Una lunga riflessione della Eliot è il commento più bello e completo per
universalizzare quel sentimento, cioè “il
linguaggio materno della nostra immaginazione, il linguaggio rimasto in noi con
tutte le sottili, inestricabili associazioni che le fuggitive ore
dell’infanzia si son lasciate dietro di
loro.
La nostra delizia per questo sole che ride oggi sopra
le alte erbe non sarebbe nulla più che una languida sensazione delle nostre anime stanche, se non
ci fossero stati quel rider di sole e
quell’erba degli anni lontani, che ancora vivono in noi, e trasformano la
nostra sensazione in amore” (pagine 60 e 61).
Nel romanzo ho
contato, fra grandi e piccoli, venticinque personaggi, compreso il giovane
Torry, che appare in due momenti brevissimi. Dopo la “caduta” e il ritorno in
paese di Maggie Tulliver, mentre la ragazza cammina per strada, il giovane
Torry si stacca da un gruppo di signori fermi sulla porta della sala da
biliardo e avanza verso di lei, col monocolo all’occhio, lanciandole un saluto con l’aria disinvolta
con cui ci si rivolgerebbe a una leggera cameriera di caffè. E’ l’unico
personaggio (il più piccolo, poi, a parte le sorelle snob di Stephen Guest, che
però non entrano mai in scena) che la Eliot tratti con disprezzo. Tutti gli
altri, anche quelli descritti con più senso critico, sono considerati con
indulgenza, con comprensione, o con umoristico e calmo distacco. L’autrice ci
dice che perfino l’avvocato Wakem, che il vecchio Tulliver considerava il
proprio persecutore e la rovina della famiglia, non aveva nessuna particolare
avversione per il povero mugnaio ed era un normale uomo d’affari che faceva, con
realistico egoismo, gli investimenti più redditizi.

· · · · · · ·

▶ **CONSEGNE**:
A – Secondo il brano sul romanzo della Eliot, quanti personaggi ci sono nel romanzo?
B – Continua il brano sul romanzo della Eliot, riprendendo subito dopo l'ultima frase.
I dati che vengono dopo sono materiale separato dal brano.

▶ **DATI FORNITI**:
· · · · · · ·

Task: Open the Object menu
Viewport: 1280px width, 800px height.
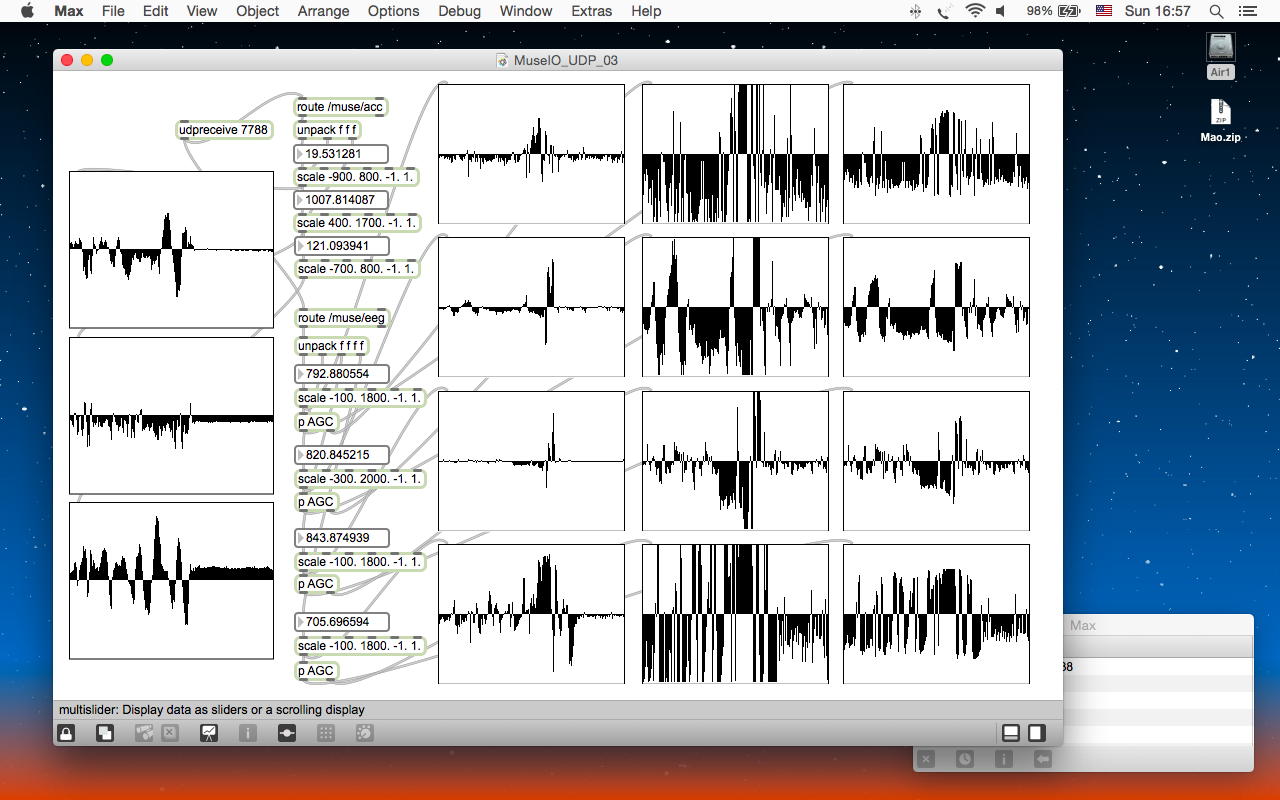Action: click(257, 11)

· · · · · · ·

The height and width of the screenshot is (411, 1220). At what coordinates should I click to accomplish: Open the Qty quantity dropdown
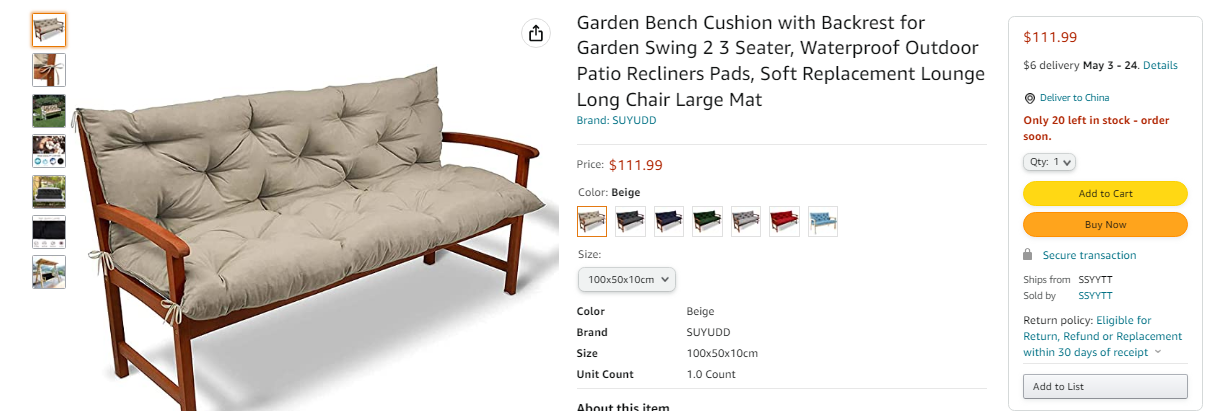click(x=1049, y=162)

· · · · · · ·

▶ **ELENCO RISPOSTE**:
A – Venticinque, fra grandi e piccoli, compreso il giovane Torry.

B –
Non solo Maggie,
la cugina Lucy, l’amico d’infanzia Bob Jakin, la zia paterna Gritty e qualche altro
personaggio positivo, ma anche quelli moralmente più lontani da Maggie Tulliver
(e dall’autrice) sono piuttosto simpatici; spesso, anzi, sono addirittura
apprezzabili e ammirevoli per le loro qualità umane e sociali, seppur limitate
e irrigidite. Diversamente dal mondo fantastico di Dickens, qui non ci sono
personaggi ripugnanti.
La conversazione,
per esempio, delle zie materne di Maggie, che sono di una grettezza e di uno
snobismo surreali, procura un così amaro divertimento, che ce le fa guardare,
direi, quasi con compassione.
L’unico
personaggio che ho trovato veramente antipatico e che credo che la stessa Eliot
abbia trattato severamente, forse andando al di là delle sue intenzioni, è
Stephen Guest, il giovane bello e ricco che, dopo essersi imposto
all’attenzione di Maggie con tanti piccoli
accorgimenti, le propone, e quasi
vorrebbe imporle, la fuga e il
matrimonio. Non che Stephen sia un uomo antipatico in assoluto, ma si dimostra
antipatico perché non sa capire il dramma intimo della ragazza, i motivi del
suo estremo rifiuto, e quindi rimane escluso dalla comprensione delle sue
qualità e chiuso nel proprio edonismo.
La passione fra Stephen
e Maggie è tutta ispirata da un erotismo superficiale, a differenza
dell’intimità morale che c’era invece fra lei e Philip, il geniale e deforme
figlio dell’avvocato Wakem, che per primo le aveva dichiarato il suo amore.
Stephen è attratto
dalla bella figura alta e sicura della ragazza, dal suo sguardo limpido e diritto,
dal modo di parlare di una semplicità sconcertante, “senza tutte quelle arie e quelle astuzie piccine delle altre donne”.
Maggie, a sua
volta, si lascia sedurre dal bell’aspetto, dalla figura energica, dalla forte e
bella voce e, soprattutto, dalla stessa ammirazione che il giovane ha per lei.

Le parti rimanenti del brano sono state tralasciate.